§ **Data excerpts**
◆ ◆ ◆ ◆

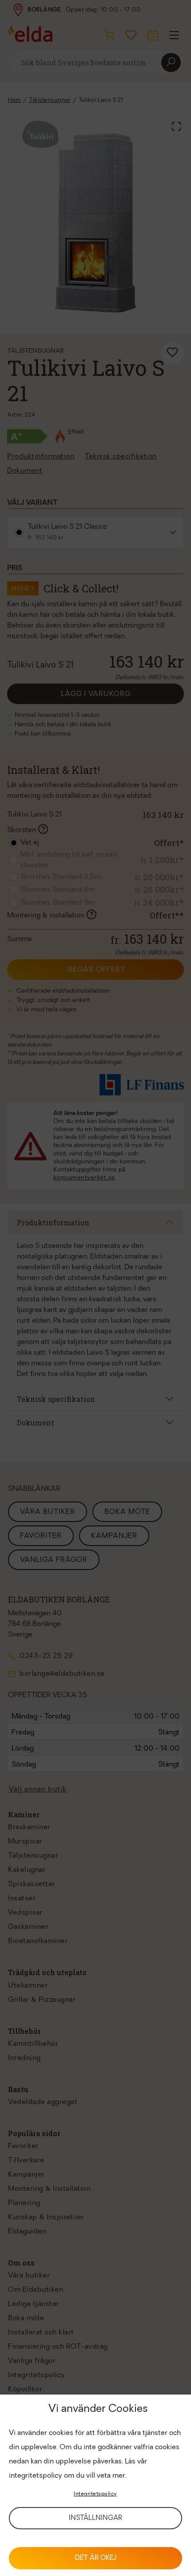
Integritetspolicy (95, 2494)
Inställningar (95, 2518)
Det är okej (95, 2558)
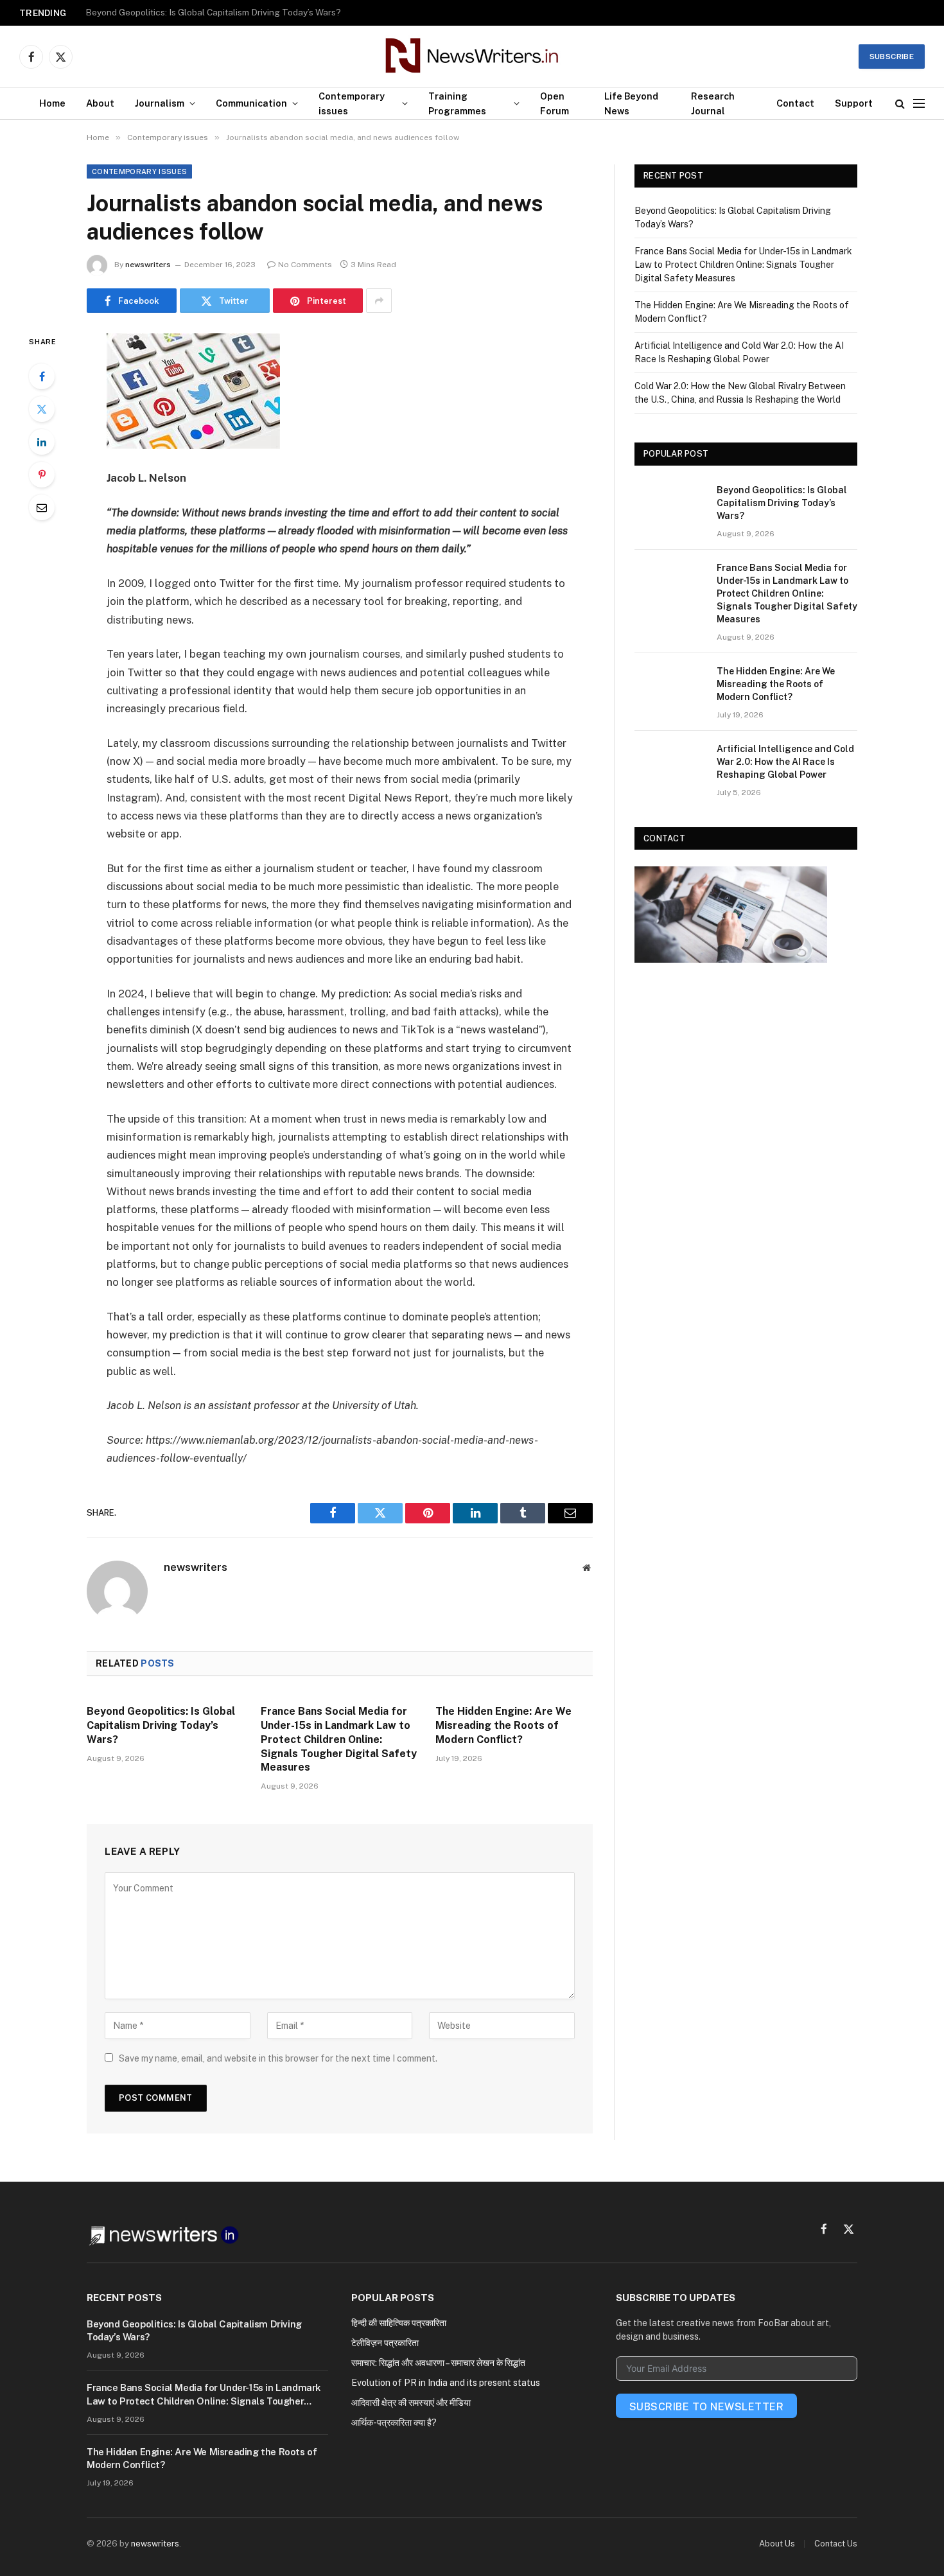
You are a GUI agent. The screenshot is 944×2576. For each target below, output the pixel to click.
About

◆ ◆ ◆ ◆

§ **Try it**
The response must consist of the entries above exactly as they stand, minus any pictures.

§ **Reply**
Integritetspolicy (95, 2494)
Inställningar (95, 2518)
Det är okej (95, 2558)
You are a GUI agent. The screenshot is 944×2576. For each target below, output the pixel to click.
About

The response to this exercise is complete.